Изумленный скоростью потери свободы, дядя Саша только растерянно улыбался, молча повиновался быстрым рукам женщин и, только покидая присутственное место, смог тихонько проворчать что-то вроде того, что не понимает, чему они так радуются, когда портят то, что было так хорошо.
И он оказался прав, как и все пожившие долго люди, – скоро страсть как-то поутихла, притупилась, а потом оказалось, что вожделенный штамп в паспорте, наоборот, разделил этих двоих близких людей, можно сказать, до степени недоброжелательства.
Дядя Саша, как его за глаза ласково называли все, кто его знал, или Александр Матвеевич по паспорту, был действительно не только завидным женихом, он во всех смыслах был штучным явлением даже на фоне множества ярких людей, которых, как это ни странно, было в избытке в советские времена.

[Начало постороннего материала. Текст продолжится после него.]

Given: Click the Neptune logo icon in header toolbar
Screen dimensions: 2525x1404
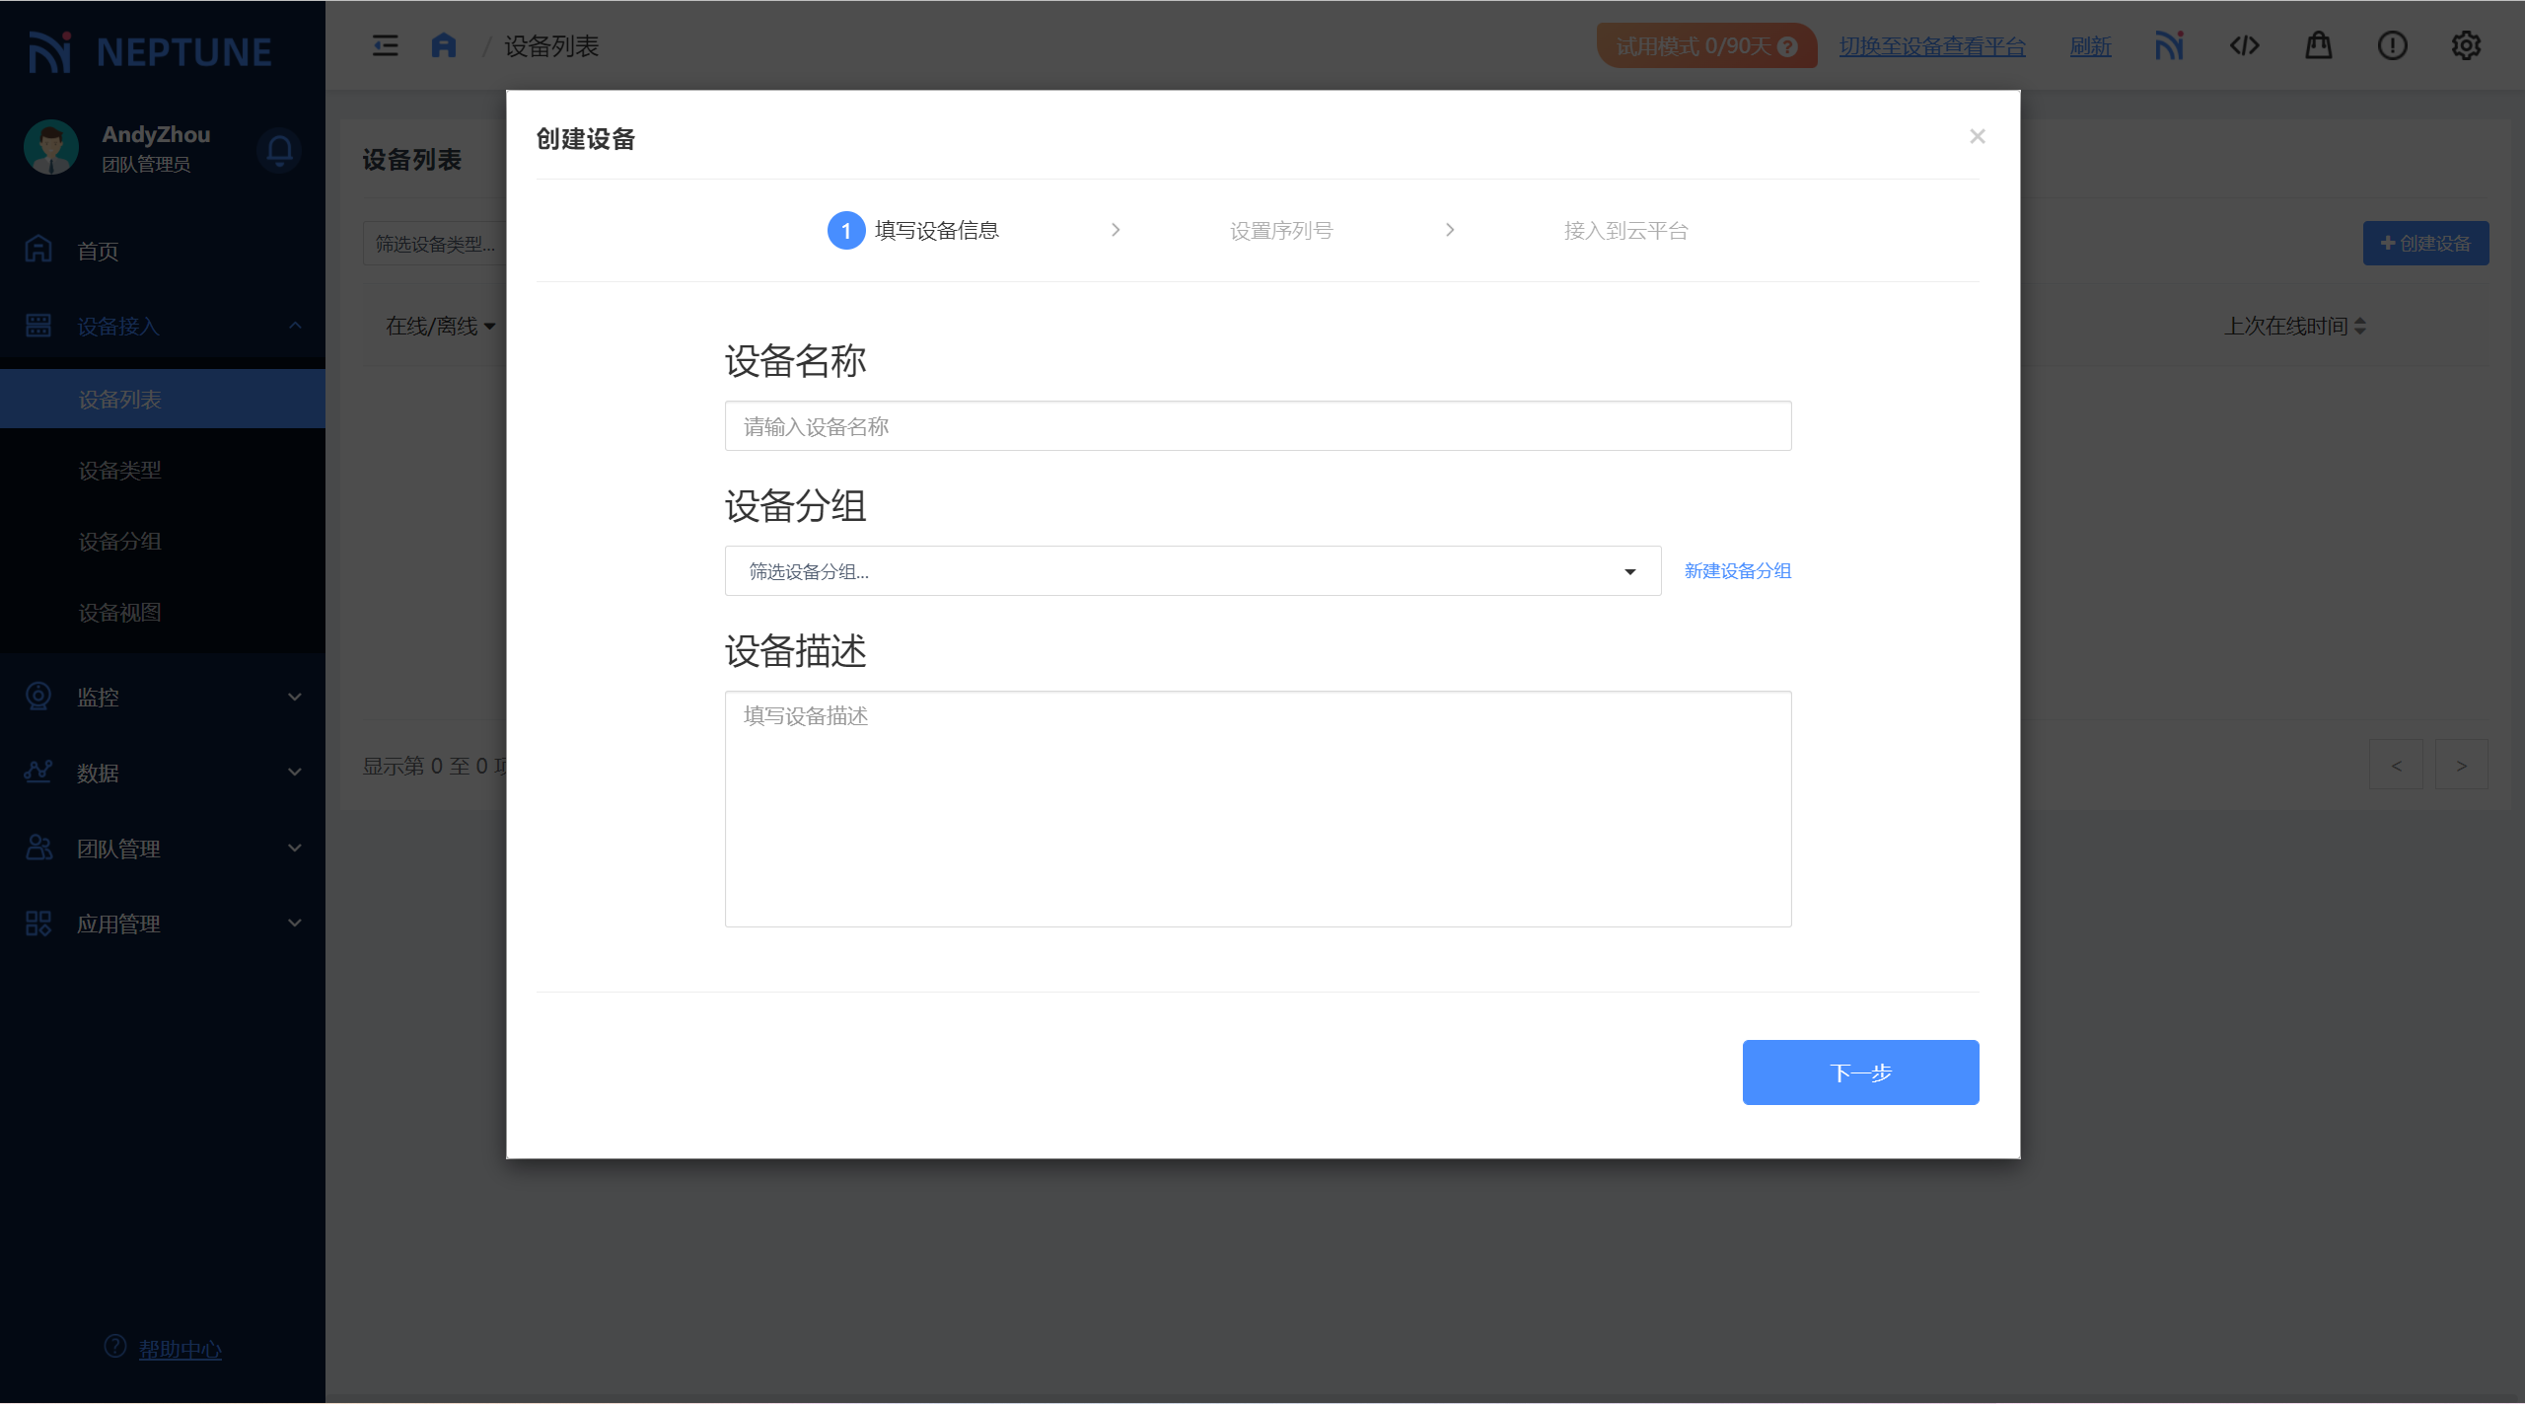Looking at the screenshot, I should [2169, 45].
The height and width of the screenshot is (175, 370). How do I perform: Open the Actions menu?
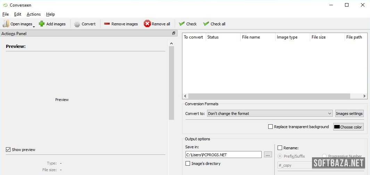coord(34,14)
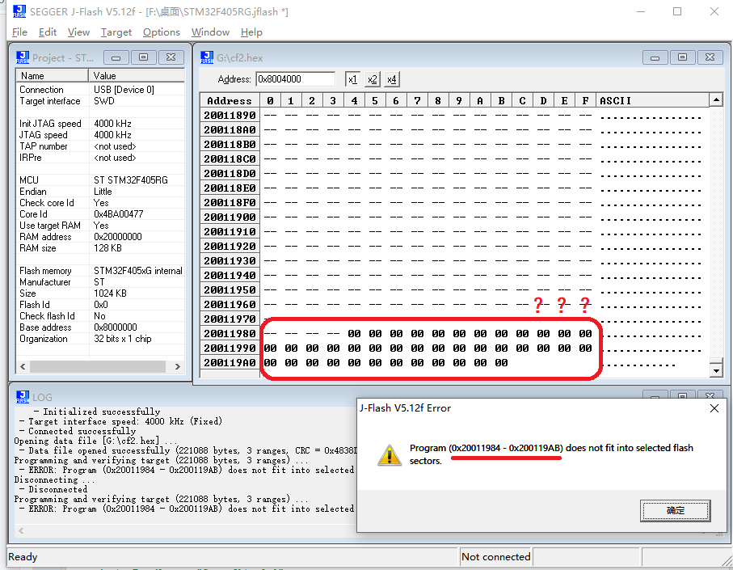Open the Target menu
This screenshot has width=733, height=570.
coord(116,32)
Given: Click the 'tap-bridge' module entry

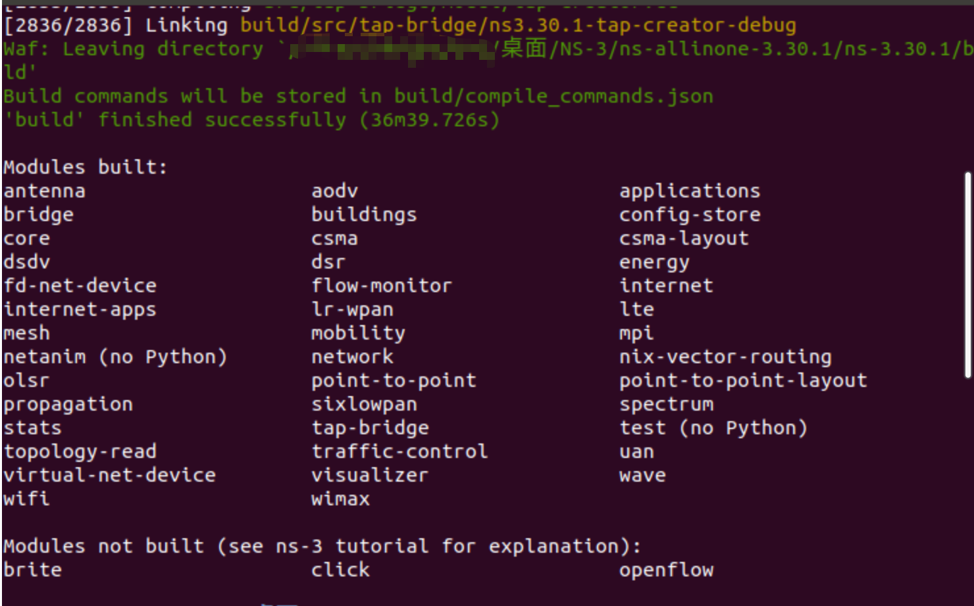Looking at the screenshot, I should (x=370, y=428).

Александр Матвеевич был не просто ярким, он был особенным – к женщинам относился с грубостью помещика, потребляя их без переливов всяких чувств, ценил, кроме двух-трех близких друзей, только деньги, не обращая никакого внимания на то, что это тогда считалось неприличным для интеллигентного человека, плевал на условности, если они ему мешали жить, любил только маму и работу – трудоголиком был беспощадным и инквизитором, стремившимся только к стопроцентному результату, хотя вся его система держалась только на расчете вариантов, и в ней не было места импровизации и откровению, но тем более его успех был невероятен – он сделал себя известным всем. Его программа, в которой он был и автором, и режиссером, и ведущим, оглушала страну по субботним вечерам, и поэтому он мог позволить себе все, ну, практически все, что мог бы позволить себе знаменитый еврей в советское время.